Conditional Synthetic Data Generation for Personal Thermal Comfort Models
This addresses data scarcity and privacy issues for building energy management systems, but is incremental as it applies an existing method to a specific domain.
The paper tackles the problem of class imbalance in personal thermal comfort data, where 'Prefer No Change' samples dominate, by proposing a conditional synthetic data generator to create synthetic data for low-frequency classes, showing that the generated data mimics the real distribution.
Personal thermal comfort models aim to predict an individual's thermal comfort response, instead of the average response of a large group. Recently, machine learning algorithms have proven to be having enormous potential as a candidate for personal thermal comfort models.
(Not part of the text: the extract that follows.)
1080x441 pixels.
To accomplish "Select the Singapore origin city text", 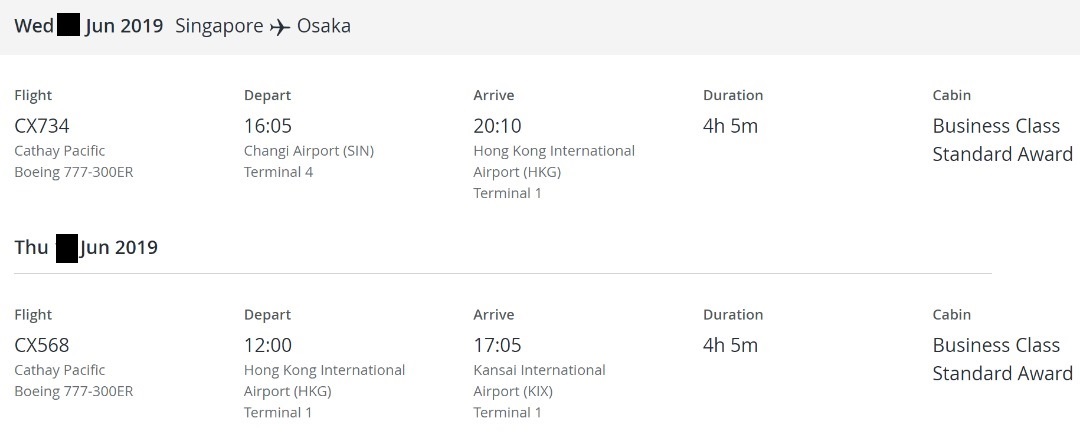I will pyautogui.click(x=219, y=27).
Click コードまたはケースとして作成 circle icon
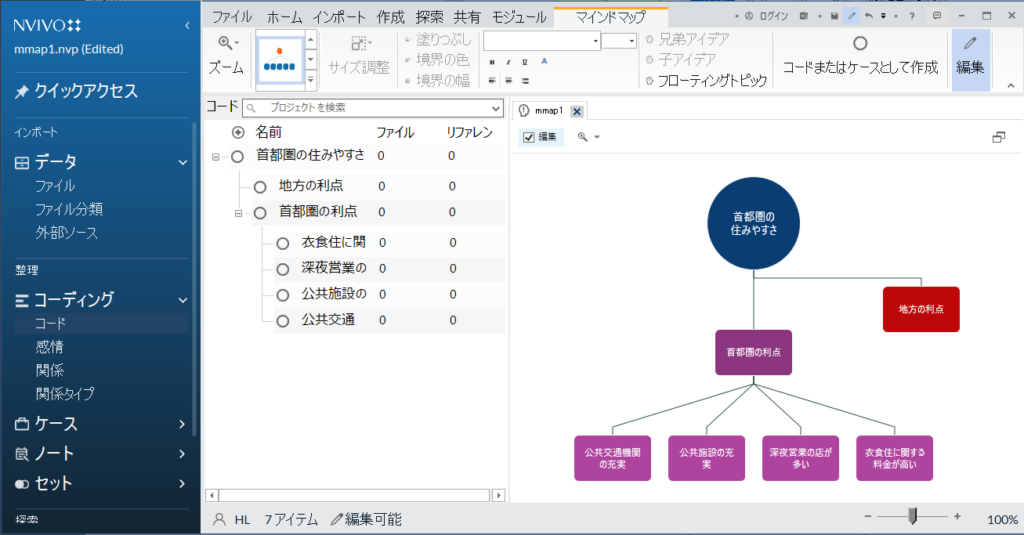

But, often within the normal settings of a building, personal thermal comfort data obtained via experiments are heavily class-imbalanced. There are a disproportionately high number of data samples for the "Prefer No Change" class, as compared with the "Prefer Warmer" and "Prefer Cooler" classes. Machine learning algorithms trained on such class-imbalanced data perform sub-optimally when deployed in the real world. To develop robust machine learning-based applications using the above class-imbalanced data, as well as for privacy-preserving data sharing, we propose to implement a state-of-the-art conditional synthetic data generator to generate synthetic data corresponding to the low-frequency classes. Via experiments, we show that the synthetic data generated has a distribution that mimics the real data distribution. The proposed method can be extended for use by other smart building datasets/use-cases.